It wasn’t supposed to be this difficult. Merely tweaking a former New Year’s resolution to create a new one should be the proverbial walk in the park. But clearly, I wasn’t prepared for the, uh, “inconveniences” of my particular undertaking. So it goes when you commit to drinking a dozen glasses of water a day instead of ten.
(Hey, give me a sec’… I’ll be right back.)
Are you a New Year’s resolution kinda person? Do you sit down towards the end of the holidays and pen (or pencil, for you not-so-brave) a list of gonna-do’s for the coming year? Me, I’m on the fence with the whole promises-promises thing. Sure, turning the calendar from December to January evokes a fresh start; I’m just not convinced I must be “resolute” in the process. I prefer casual, undocumented, safe-zone agreements. Gonna eat better. Gonna get to the gym more. Gonna read a bunch of new books. Whether I blow them out of the water or just achieve slightly better than last year, I win!

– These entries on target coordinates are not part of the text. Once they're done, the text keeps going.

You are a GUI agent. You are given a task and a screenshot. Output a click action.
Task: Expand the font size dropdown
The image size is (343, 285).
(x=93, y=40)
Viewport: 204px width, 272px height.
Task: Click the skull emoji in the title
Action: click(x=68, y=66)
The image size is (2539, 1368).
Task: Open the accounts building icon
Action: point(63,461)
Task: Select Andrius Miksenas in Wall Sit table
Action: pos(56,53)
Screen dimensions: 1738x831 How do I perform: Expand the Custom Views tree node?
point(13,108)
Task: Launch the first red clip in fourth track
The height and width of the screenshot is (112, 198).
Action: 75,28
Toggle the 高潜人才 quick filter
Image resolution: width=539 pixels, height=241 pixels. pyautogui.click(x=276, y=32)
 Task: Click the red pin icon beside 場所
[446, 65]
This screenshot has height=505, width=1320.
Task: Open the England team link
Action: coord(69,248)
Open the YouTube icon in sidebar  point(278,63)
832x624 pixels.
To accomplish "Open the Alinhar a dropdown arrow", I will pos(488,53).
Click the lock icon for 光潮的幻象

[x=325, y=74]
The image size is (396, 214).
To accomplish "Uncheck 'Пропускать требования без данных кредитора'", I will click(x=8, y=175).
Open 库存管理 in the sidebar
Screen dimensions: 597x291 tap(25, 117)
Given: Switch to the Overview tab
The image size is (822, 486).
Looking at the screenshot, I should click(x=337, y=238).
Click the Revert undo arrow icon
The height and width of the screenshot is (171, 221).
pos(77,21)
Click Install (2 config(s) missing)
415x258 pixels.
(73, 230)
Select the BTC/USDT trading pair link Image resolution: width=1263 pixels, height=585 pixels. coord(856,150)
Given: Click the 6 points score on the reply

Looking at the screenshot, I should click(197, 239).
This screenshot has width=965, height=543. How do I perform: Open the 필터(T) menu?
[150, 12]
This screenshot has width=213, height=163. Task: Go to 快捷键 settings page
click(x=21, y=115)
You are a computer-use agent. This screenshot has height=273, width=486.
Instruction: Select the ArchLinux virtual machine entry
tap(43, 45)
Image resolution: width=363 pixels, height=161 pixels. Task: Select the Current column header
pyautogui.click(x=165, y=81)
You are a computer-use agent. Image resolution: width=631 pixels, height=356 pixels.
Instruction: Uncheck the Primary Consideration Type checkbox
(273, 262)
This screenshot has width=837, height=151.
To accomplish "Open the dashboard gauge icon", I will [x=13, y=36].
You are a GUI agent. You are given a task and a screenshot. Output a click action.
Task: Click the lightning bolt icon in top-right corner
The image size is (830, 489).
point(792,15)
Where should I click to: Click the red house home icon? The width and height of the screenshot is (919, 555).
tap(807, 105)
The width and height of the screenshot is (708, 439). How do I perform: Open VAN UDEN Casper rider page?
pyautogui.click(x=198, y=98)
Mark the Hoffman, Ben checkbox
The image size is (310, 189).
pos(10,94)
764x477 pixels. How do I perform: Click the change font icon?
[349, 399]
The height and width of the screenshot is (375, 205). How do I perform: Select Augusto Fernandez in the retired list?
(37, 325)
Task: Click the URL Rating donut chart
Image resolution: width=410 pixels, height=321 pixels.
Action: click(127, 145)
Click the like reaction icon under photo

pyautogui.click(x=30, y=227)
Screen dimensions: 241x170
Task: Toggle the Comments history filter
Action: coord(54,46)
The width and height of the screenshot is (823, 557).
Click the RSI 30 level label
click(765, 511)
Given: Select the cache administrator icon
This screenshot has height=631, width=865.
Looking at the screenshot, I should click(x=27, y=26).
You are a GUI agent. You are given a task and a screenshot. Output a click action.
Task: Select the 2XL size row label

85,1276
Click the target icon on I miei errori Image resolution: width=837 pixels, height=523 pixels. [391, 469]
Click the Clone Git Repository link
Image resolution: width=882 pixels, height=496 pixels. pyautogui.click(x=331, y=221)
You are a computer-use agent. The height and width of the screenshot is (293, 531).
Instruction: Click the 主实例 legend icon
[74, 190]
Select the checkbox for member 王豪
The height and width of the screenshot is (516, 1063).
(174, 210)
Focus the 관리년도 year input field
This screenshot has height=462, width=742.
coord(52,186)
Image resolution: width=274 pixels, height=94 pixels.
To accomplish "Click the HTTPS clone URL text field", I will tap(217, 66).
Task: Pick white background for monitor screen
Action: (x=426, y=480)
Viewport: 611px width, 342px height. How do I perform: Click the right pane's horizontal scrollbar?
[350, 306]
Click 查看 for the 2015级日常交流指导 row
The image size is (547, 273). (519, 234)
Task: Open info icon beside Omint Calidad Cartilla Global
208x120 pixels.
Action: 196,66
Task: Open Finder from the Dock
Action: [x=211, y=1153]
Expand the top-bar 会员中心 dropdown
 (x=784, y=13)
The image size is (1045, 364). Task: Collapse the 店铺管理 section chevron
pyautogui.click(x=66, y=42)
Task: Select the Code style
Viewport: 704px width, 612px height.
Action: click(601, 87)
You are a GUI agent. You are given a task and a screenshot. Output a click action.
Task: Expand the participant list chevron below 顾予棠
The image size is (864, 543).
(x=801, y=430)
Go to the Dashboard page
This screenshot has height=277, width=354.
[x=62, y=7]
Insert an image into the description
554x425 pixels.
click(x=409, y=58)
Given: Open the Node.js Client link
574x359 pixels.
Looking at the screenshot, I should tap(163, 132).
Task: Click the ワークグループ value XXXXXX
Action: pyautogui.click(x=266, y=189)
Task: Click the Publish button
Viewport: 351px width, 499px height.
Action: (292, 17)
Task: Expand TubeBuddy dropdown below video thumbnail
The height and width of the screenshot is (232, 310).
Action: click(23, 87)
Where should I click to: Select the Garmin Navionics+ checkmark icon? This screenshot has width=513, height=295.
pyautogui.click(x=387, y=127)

The water thing, though. Why-oh-why did I read my latest fitness club newsletter and choose to drink their Kool-Aid? (Wait, hang on… the phone’s ringing… it’s Nature again.)
Forget the glittering generality of eight-glasses-per-day. Not only is the rule passé, it holds no water. Eight glasses is simply too generic for the myriad human bodies out there. Ditto downing “half your weight in ounces of water” – too generic. On the other hand, a pile of research and scientific evidence in my newsletter suggested the following: Men should consume 15.5 cups (3.7 liters) of fluids per day, while women should consume 11.5 cups (2.7 liters).
Now then, “fluids” includes all liquids swallowed in a day, so right away we have an appealing math problem. Fluids from foods = 20% (just go with it), so my 15.5 cups instantly evaporate to 12.4. A cup of coffee in the morning and a glass of wine in the evening can also be subtracted (don’t believe the dehydration claims – they don’t hold water). However – and here we pause the calculator – I can’t escape the negative impacts of a) regular exercise (I sweat like a baby rainstorm), b) environment (Colorado = high altitude = dehydration), and c) breathing. Those three moisture-robbers elevate me back to 12.4 cups. Maybe I should stop breathing – that’s worth at least the 0.4 cup.
Ten cups a day – now that’s navigable waters in my book. I start the morning with two (supposedly a good habit) as I wash down my multi-vitamin. I drink another two mid-morning, another two at lunch, another two or three in the afternoon, and one at dinner. But twelve cups? How the heck do I jam another two into my schedule? More importantly, where to I find the extra time to uh, um… (a little patience here, I need to talk to a man about a horse).
Time to get personal (as if we haven’t been already). When I morphed from child to teenager to full-grown adult, my body parts grew accordingly, EXCEPT my bladder. That little balloon remains the same size as when I was born – I’m sure of it. The bladder is a remarkable organ, “capable of expanding from 2 to 6 inches with a capacity of 16 to 24 ounces”. MY bladder is capable of expanding to 2 inches (a guess) with a capacity of 16 ounces (another guess). And here’s the best part. The urge to urinate comes when the bladder is one-quarter full. Whose idea of a cruel joke is THAT? Do the math on me and I’m only halfway through cup #1 before I’m scheduling time with the porcelain goddess. Speaking of the goddess, uh… (hold tight while I go water the flowers).
About these down-the-hall interruptions: is it just me or does the sound of running water “accelerate” the process? In my twelve-cups-a-day world, I continue to brush my teeth, make a cup of coffee, refill the dog bowl, refill the bedroom humidifier, and refill water bottles every time I go to the gym. You’d better believe every one of those tasks has me wanting to go powder my nose – and I really don’t powder my nose if you know what I mean. Gee whiz (for God’s sake, don’t say WHIZ!), can’t a guy catch a break that doesn’t have the word “bathroom” in front of it?
My fitness newsletter also claimed, “women who are pregnant or are breast-feeding need additional fluids to stay hydrated”. Bless my stars, I am not a woman. But seriously, twelve cups? I’ll be moving my laptop into another “office” in my house before I know it. There’s more to say on this topic but it’s gonna have to wait because… (I need to make a pit stop).